[START OF GIVEN PASSAGE]

1. Intrusion Detection
An intrusion is an active sequence of related events that deliberately try to cause harm, such as rendering system unusable,accessing unauthorized information or manipulating such information. To record the information about both successful and unsuccessful attempts, the security professionals place the devices that examine the network traffic, called sensors. These sensors are kept in both front of the firewall (the unprotected area) and behind the firewall (the protected area) and values through comparing the information are recorded by the two.
An Intrusion Detection System (IDS) can be defined as a tool, method and resource to help identify, access and report unauthorized activity. Intrusion Detection is typically one part of an overall protection system that is installed around a system or device. IDS work at the network layer of the OSI model and sensors are placed at the choke points on the network. They analyze packets to find specific patterns in the network traffic, if they find such a pattern in the traffic, an alert is logged and a response can be based on data recorded.
1.1 The need for Intrusion Detection Systems
A computer system should provide confidentiality, integrity and assurance against denial of service. However, due to increased connectivity (especially on the Internet), and the vast spectrum of financial possibilities that are opening up, more and more systems are subject to attack by intruders. These subversion attempts try to exploit flaws in the operating system as well as in application programs and have resulted in spectacular incidents like the Internet Worm incident of 1988 [5].
There are two ways to handle subversion attempts. One way is to prevent subversion itself by building a completely secure system. The authors could, require all users to identify and authenticate themselves; they could protect data by various cryptographic methods and very tight access control mechanisms. However this is not really feasible because,
- In practice, it is not possible to build a completely secure system. Miller [3] gives a compelling report on bugs in popular programs and operating systems that seems to indicate that (a) bug free software is still a dream and (b) no one seems to want to make the effort to try to develop such software. Apart from the fact that they do not seem to be getting our money's worth when they buy software, there are also security implications when our E-mail software, for example, can be attacked. Designing and implementing a totally secure system is thus an extremely difficult task.

[END OF GIVEN PASSAGE]
[START OF AVAILABLE DATA]

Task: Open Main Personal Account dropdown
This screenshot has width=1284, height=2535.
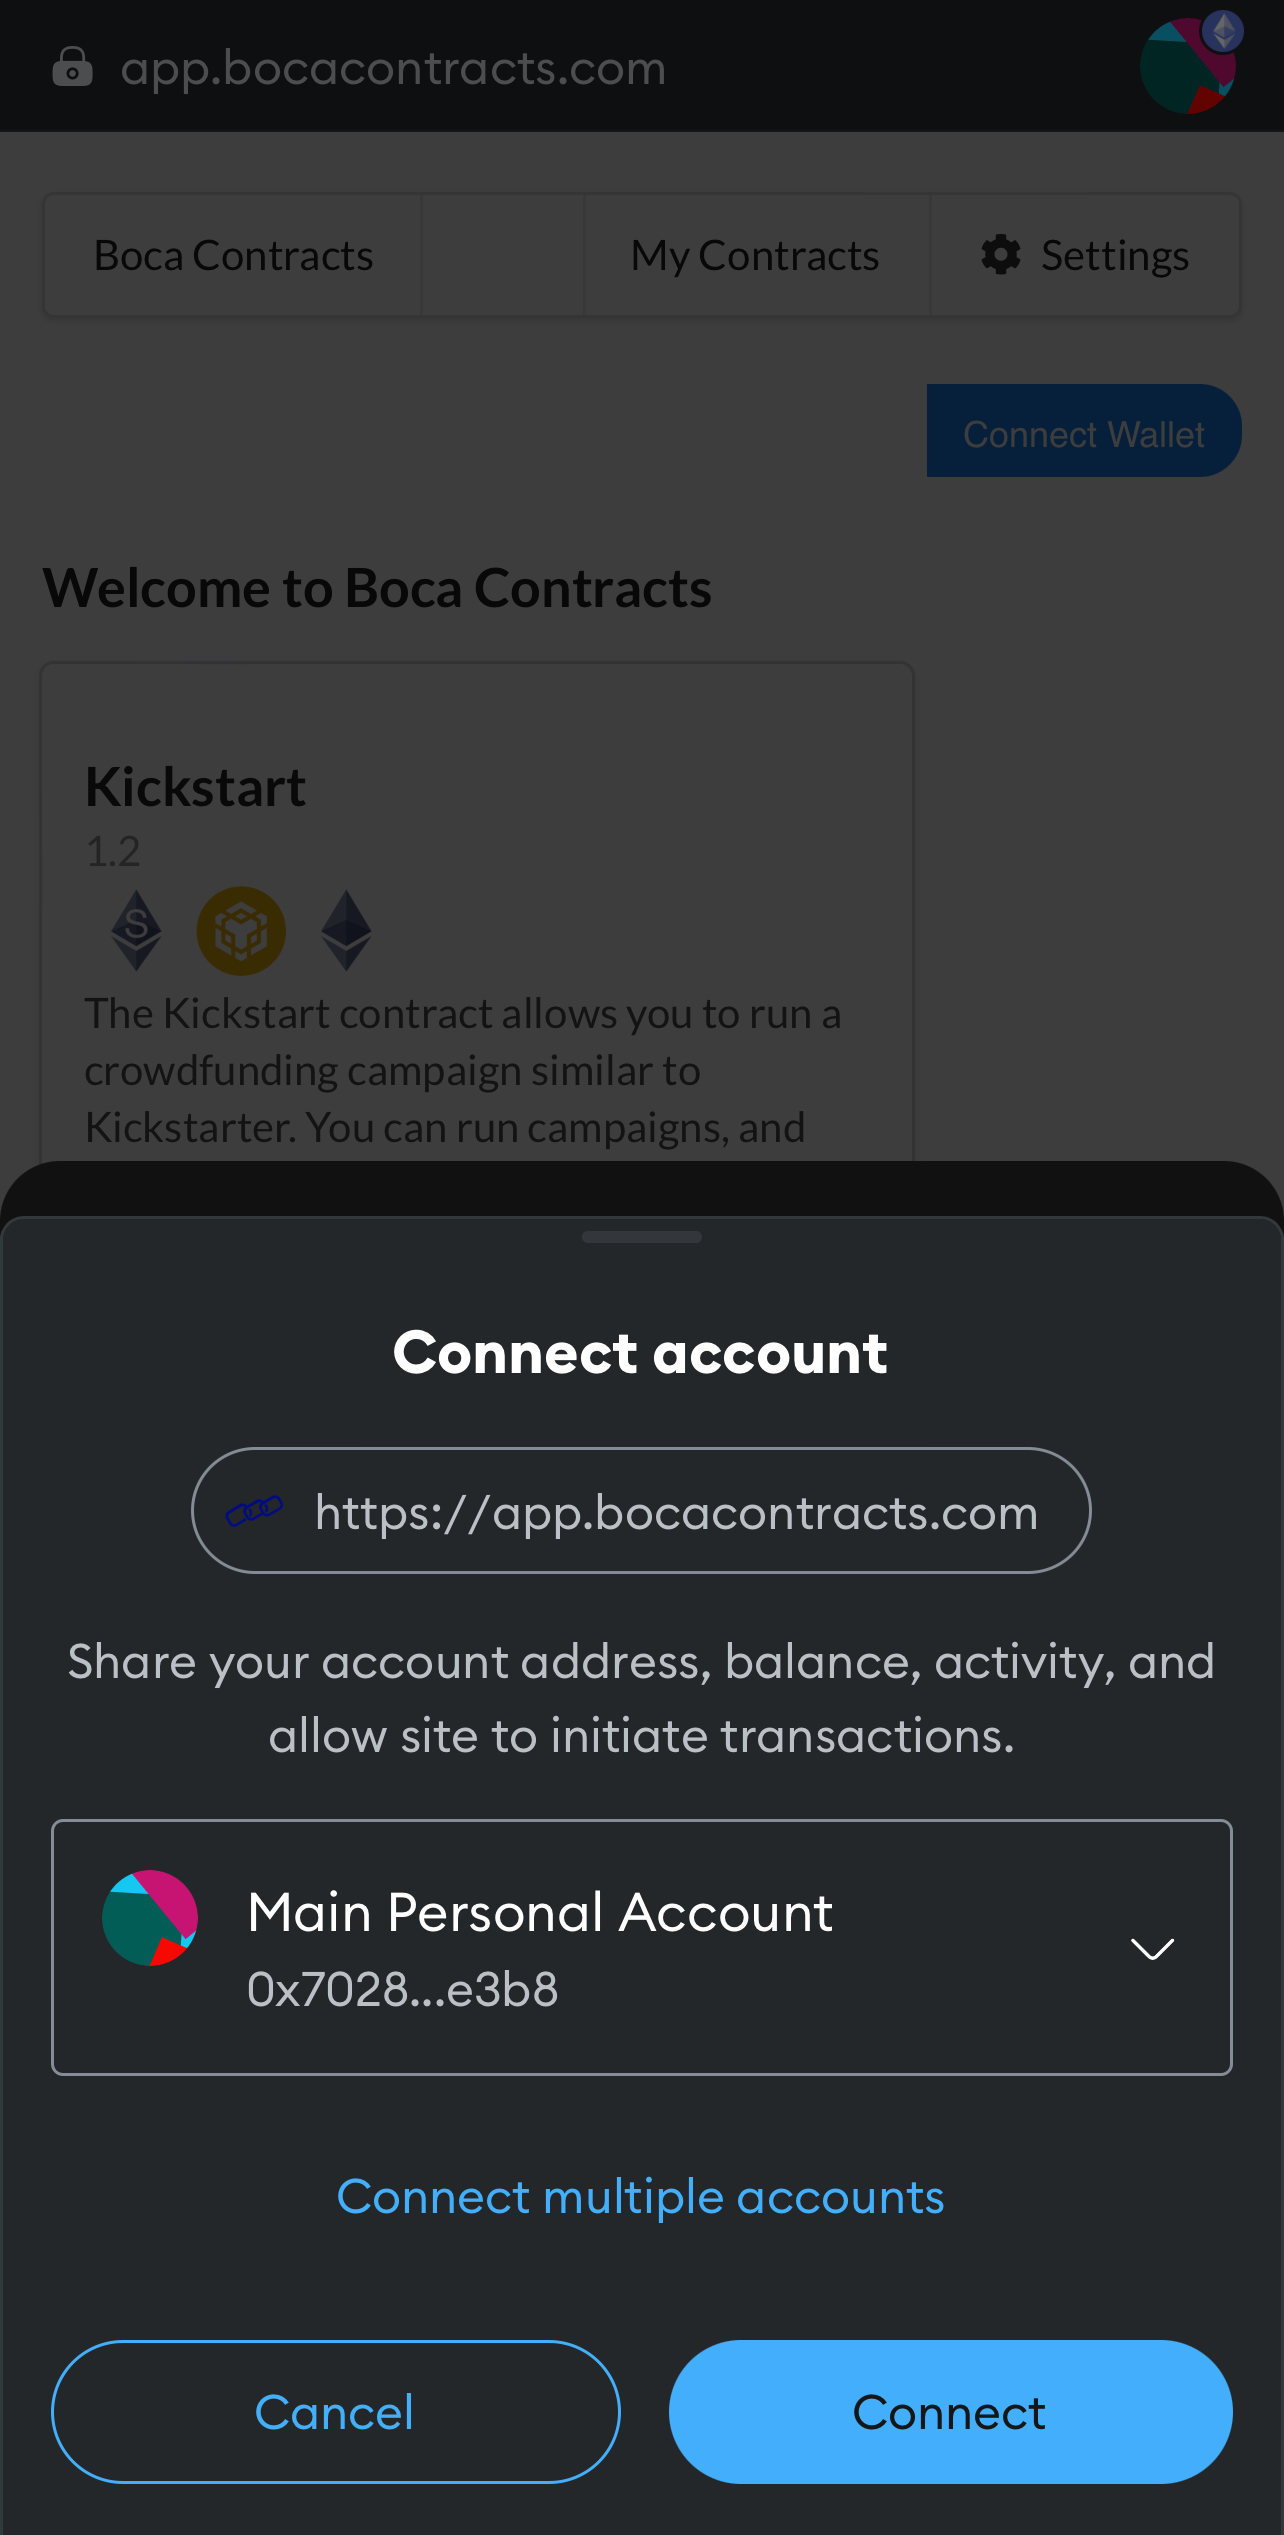Action: click(x=642, y=1947)
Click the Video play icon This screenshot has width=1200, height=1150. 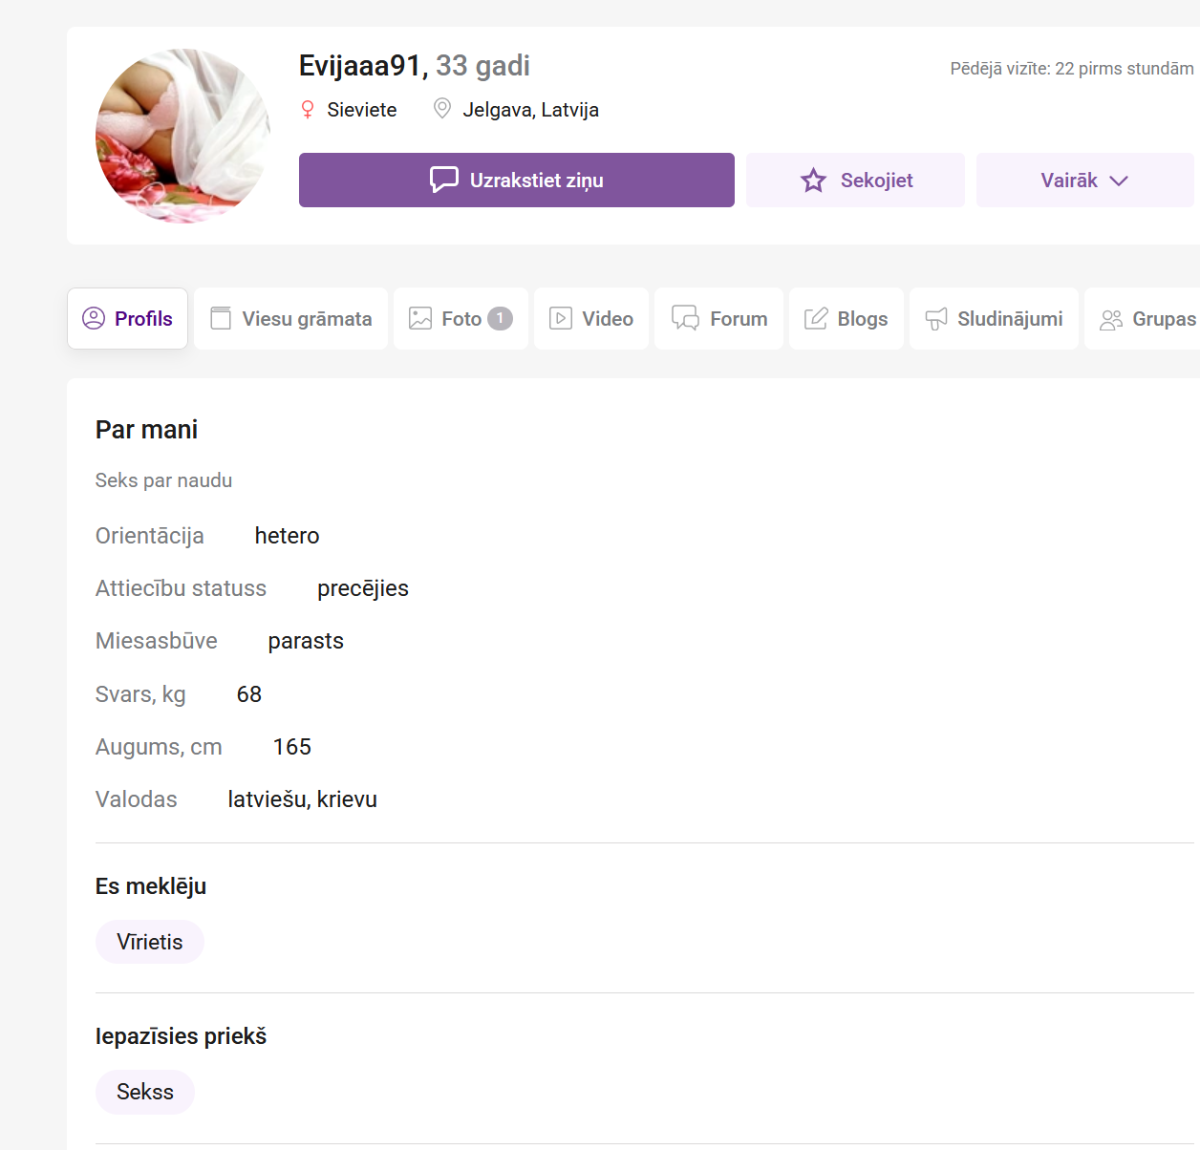pos(561,318)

[END OF AVAILABLE DATA]

- [REQUEST 1]: In the intrusion detection passage, at which layer of the OSI model do intrusion detection systems work?
- [REQUEST 2]: Carry on the intrusion detection passage from its final sentence.

- [RIGHT ANSWER 1]: The network layer.

- [RIGHT ANSWER 2]:
- The vast installed base of systems worldwide guarantees that any transition to a secure system, (if it is ever developed) will be long in coming.
- Cryptographic methods have their own problems. Passwords can be cracked, users can lose their passwords, and entire crypto-systems can be broken.
- Even a truly secure system is vulnerable to abuse by insiders who abuse their privileges.
- It has been seen that the relationship between the level of access control and user efficiency is an inverse one, which means that the stricter the mechanisms, the lower the efficiency becomes.
The authors see that they are stuck with systems that have vulnerabilities for a while to come. If there are attacks on a system, they would like to detect them as soon as possible (preferably in real-time) and take appropriate action. This is essentially what an Intrusion Detection System (IDS) does. An IDS does not usually take preventive measures when an attack is detected, it is a reactive rather than pro-active agent. It plays the role of an informant rather than a police officer.
The most popular way to detect intrusions has been by using the audit data generated by the operating system. An audit trail is a record of activities on a system that are logged to a file in chronologically sorted order. Since almost all activities are logged on a system, it is possible that a manual inspection of these logs would allow intrusions to be detected. However, the incredibly large sizes of audit data generated (on the order of 100 Megabytes a day) make manual analysis impossible. IDSs automate the drudgery of wading through the audit data jungle. Audit trails are particularly useful because they can be used to establish guilt of attackers, and they are often the only way to detect unauthorized but subversive user activity.
Many times, even after an attack has occurred, it is important to analyze the audit data so that the extent of damage can be determined, the tracking down of the attackers is facilitated, and steps may be taken to prevent such attacks in the future. An IDS can also be used to analyze audit data for such insights. This makes IDSs valuable as real-time as well as post-mortem analysis tools.
1.2 Classification of Intrusion Detection Systems
Intrusions can be divided into 6 main types [21]
- Attempted break-ins: which are detected by a typical behavior profile or violations of security constraints.
- Masquerade attacks: which are detected by atypical behavior profiles or violations of security constraints.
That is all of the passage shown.